**Activity:**
Go through the data below and return each line containing the word "will".
Top of Data to process
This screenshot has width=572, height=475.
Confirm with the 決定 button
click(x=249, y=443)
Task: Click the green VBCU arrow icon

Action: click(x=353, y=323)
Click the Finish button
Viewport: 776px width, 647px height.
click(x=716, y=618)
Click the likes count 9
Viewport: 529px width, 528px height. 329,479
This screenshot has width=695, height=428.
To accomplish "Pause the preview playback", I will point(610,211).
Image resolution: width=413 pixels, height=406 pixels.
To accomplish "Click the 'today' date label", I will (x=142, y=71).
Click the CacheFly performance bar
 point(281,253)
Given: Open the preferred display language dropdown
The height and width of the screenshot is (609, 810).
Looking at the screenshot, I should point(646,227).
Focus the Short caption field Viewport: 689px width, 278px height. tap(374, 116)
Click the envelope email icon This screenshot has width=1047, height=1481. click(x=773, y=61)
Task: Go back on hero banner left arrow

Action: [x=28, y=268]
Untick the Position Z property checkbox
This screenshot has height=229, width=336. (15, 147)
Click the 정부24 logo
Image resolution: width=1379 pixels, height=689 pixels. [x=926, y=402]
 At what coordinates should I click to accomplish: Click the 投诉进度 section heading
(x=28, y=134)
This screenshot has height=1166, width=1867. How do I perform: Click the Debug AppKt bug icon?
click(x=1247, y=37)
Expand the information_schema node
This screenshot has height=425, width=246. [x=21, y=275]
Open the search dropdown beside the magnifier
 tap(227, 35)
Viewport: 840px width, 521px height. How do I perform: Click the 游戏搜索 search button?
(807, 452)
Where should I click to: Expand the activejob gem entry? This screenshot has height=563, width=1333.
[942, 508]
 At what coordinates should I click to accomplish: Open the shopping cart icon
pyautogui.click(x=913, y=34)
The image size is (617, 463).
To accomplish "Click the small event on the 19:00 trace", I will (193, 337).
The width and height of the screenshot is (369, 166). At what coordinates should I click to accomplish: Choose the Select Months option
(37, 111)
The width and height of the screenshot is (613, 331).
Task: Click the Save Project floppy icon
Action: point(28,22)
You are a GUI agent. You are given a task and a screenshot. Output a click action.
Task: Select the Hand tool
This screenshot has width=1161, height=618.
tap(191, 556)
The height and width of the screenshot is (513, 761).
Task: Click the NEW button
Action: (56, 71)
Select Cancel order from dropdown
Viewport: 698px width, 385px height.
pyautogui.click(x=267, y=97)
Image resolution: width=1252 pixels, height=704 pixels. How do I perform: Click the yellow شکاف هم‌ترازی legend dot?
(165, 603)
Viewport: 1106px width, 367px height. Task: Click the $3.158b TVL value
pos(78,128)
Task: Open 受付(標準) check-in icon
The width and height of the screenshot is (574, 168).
Bottom of Data to process
**Finished task:**
To accomplish "Pause the preview playback", I will point(610,211).
To accomplish "Click the 'today' date label", I will (x=142, y=71).
To accomplish "Click the small event on the 19:00 trace", I will (193, 337).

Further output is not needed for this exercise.